Кистенек на веревочке.
Волосы он не стриг, но заплетал в косу.
И в том тоже чудился вызов… ах, до чего сладко было сбегать из дому и до утра бродить по городу, удивляясь, до чего переменился он… было и иное, грешное, заманчивое… и его предложение сбежать отсюдова в Познаньск.
И свой страх.
Как это… нет, не сумела переступить, остереглась, представивши, какой будет их жизнь там, ведь он не только поигрывал, но и крепенькое жаловал, а в подпитии становился лют, безумно-весел…
…уж он-то — жив или нет — не позволил бы сотворить с нею такое.
И посмеялся бы, что Цилечка позволила себя спеленать.
Зелье?
Дышать надобно чаще.
И еще… пальцами получилось пошевелить. Конечно, она ведь всегда крепка была, ей и валерианы в аптеке тройную дозу давать было велено… это хорошо…
— Не волнуйся, если у меня получится, — пан Штефан разрезал платье. — Твое имя войдет в историю!
Да Хельм с нею, с историей, в нее панна вовсе не стремилась, а вот за платье между прочим, двенадцать злотней было уплачено!

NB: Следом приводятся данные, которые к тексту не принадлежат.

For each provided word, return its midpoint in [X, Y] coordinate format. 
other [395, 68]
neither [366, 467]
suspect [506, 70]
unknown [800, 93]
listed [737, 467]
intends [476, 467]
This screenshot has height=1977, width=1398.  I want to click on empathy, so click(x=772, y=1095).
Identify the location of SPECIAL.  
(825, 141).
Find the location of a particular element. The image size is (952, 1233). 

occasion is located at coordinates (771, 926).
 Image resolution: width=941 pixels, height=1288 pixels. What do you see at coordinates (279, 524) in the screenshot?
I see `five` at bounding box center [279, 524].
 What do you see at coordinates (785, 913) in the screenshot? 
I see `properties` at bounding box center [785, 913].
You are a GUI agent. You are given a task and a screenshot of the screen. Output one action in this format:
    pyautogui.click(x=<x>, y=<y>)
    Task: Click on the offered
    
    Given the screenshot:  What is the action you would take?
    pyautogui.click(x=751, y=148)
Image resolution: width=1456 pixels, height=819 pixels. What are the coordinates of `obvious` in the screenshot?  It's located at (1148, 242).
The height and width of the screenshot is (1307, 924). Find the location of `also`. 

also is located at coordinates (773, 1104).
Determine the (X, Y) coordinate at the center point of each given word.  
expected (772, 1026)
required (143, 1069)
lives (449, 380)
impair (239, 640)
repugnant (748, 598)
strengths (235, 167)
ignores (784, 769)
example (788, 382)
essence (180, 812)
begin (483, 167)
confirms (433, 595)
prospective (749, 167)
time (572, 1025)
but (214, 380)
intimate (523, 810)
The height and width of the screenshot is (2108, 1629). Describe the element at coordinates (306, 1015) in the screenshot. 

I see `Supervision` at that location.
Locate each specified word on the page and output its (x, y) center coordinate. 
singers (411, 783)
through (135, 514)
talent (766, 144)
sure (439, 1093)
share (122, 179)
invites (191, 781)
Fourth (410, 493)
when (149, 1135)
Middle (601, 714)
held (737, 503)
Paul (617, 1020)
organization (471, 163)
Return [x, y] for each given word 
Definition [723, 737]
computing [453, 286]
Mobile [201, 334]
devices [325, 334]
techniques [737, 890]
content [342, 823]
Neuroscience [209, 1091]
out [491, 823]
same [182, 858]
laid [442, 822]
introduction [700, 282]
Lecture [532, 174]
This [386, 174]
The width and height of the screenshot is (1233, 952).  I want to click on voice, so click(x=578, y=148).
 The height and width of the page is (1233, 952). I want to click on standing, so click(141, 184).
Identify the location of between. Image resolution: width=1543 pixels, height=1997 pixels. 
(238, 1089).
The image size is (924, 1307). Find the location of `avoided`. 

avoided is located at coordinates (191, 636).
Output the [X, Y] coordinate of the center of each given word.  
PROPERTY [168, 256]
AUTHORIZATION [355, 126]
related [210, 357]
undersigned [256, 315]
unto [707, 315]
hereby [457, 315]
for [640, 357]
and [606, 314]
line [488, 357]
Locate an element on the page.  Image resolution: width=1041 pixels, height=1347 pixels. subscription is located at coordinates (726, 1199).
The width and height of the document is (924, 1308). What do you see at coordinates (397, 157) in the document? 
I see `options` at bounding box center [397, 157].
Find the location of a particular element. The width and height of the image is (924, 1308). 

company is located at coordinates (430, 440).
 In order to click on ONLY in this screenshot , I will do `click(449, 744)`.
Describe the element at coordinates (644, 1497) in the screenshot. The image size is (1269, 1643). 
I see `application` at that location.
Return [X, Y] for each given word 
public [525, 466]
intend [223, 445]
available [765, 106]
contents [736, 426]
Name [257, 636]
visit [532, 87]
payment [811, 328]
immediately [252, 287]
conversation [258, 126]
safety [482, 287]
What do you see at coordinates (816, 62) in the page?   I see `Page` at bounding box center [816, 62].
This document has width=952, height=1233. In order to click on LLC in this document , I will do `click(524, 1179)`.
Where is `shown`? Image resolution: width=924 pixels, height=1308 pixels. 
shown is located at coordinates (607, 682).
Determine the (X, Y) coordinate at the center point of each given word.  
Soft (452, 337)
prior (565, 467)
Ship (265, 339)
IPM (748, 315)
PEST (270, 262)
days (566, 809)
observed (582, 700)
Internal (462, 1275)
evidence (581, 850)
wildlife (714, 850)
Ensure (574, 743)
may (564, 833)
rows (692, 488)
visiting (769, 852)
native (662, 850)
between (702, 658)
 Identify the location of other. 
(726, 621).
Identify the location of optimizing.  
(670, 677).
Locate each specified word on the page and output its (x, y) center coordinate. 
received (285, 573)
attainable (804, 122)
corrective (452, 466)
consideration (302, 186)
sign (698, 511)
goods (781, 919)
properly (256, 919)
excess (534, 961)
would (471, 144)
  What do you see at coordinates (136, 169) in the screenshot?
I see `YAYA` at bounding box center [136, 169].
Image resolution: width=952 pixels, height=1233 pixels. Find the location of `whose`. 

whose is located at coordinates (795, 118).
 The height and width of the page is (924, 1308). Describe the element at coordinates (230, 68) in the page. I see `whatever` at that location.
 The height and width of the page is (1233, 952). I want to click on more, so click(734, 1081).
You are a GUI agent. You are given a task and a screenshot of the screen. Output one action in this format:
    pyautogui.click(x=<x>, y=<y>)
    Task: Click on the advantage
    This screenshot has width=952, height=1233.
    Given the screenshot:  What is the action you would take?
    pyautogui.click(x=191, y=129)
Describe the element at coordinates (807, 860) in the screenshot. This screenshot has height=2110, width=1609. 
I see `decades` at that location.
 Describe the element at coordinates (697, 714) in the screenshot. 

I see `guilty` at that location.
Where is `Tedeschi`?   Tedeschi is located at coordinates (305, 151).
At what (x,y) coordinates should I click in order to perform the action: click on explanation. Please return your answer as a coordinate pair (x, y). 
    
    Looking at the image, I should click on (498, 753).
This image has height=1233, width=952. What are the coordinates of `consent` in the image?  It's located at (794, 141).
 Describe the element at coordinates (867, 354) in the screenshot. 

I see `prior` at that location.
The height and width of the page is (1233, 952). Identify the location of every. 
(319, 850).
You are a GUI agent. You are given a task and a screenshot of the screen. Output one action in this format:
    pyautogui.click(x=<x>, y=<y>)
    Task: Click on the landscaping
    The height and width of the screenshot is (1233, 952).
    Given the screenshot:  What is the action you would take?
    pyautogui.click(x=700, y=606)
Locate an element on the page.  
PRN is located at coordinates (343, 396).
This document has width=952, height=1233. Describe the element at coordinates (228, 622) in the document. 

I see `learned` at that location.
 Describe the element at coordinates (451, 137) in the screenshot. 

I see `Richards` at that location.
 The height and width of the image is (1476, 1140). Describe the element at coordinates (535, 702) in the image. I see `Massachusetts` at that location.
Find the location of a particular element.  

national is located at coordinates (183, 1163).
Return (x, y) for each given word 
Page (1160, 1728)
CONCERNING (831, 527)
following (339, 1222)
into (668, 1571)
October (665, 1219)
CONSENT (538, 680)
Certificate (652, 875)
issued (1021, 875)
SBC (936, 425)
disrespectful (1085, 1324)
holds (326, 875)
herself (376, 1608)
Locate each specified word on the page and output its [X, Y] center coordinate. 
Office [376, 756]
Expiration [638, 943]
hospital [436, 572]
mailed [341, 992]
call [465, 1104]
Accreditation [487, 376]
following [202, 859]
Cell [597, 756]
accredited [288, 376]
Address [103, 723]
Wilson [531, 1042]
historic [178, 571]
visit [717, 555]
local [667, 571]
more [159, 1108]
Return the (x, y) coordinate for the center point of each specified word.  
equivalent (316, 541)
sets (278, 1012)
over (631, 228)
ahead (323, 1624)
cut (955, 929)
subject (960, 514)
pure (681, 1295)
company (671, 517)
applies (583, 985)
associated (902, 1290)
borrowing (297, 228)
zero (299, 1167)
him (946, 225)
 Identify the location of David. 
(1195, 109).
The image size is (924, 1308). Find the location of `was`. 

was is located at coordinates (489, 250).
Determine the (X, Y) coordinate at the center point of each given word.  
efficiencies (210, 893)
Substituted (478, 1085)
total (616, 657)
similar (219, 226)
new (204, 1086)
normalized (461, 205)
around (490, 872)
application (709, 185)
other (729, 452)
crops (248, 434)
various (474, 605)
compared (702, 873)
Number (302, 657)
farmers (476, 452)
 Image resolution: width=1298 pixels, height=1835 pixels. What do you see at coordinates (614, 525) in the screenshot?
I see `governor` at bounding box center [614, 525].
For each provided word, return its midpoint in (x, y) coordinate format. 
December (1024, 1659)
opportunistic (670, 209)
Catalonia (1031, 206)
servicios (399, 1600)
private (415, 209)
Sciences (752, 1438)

И гнев придал сил. Был он праведный — ибо сказано в Писании, что негоже женщину обижать, а уж тем паче злить через порчу имущества, оной принадлежащего — на счет имущества, правда, панна Цецилия уверена не была, но все же…
Пальцы сомкнулись в кольцо.
Она выгнула шею, чувствуя, как отступает коварная слабость, и исторгла из груди душераздирающий стон.
— Дыши, дыши глубже… — пан Штефан захлопал по щекам. Но веры ему в этакой заботливости не было, и панна лишь закатила глаза, а изо рта ее послушно хлынула слюна пеною.
— Боги милосердные… нельзя… слышишь, тебе нельзя помирать! Только не сейчас… я дам тебе новое сердце! Молодое! Здоровое!
Вот же ж, брешет и не краснеет! Молодое! Да панна Цецилия видела, из кого он этое сердце доставал.
Он наклонился, прижавшись к пышной груди ухом, силясь уловить ритм, и панна Цецилия поняла, что дальше ждать не может. С трудом поднявши тяжелую руку — будто мокрой ветошью ее набили — она опустила крепенький кулачок на макушку пана Штефана.
Тот ойкнул и сполз на пол.
— Сволочь, — сказала панна Цецилия, садясь на столе с немалым трудом. Все ж победа духа над телесной слабостью не радовала, поскольку слабость никуда не исчезла, да и коварный муженек остался лежать. И как знать, не очнется ли он ненароком…
Панна Цецилия сползла со стола.
Покачнулась.
Ох, и голова-головушка… а всего-то хотелось, что толику малую счастья личного, семейного… она вздохнула горестно, и вздох этот будто бы потревожил гулкую тишину.
Потянуло сыростью.
Сквознячком.
Будто где-то рядом вдруг приотворилась дверь, из тех, которые вовсе не на ледник выходят, а туда, куда людям обыкновенным заглядывать не стоит.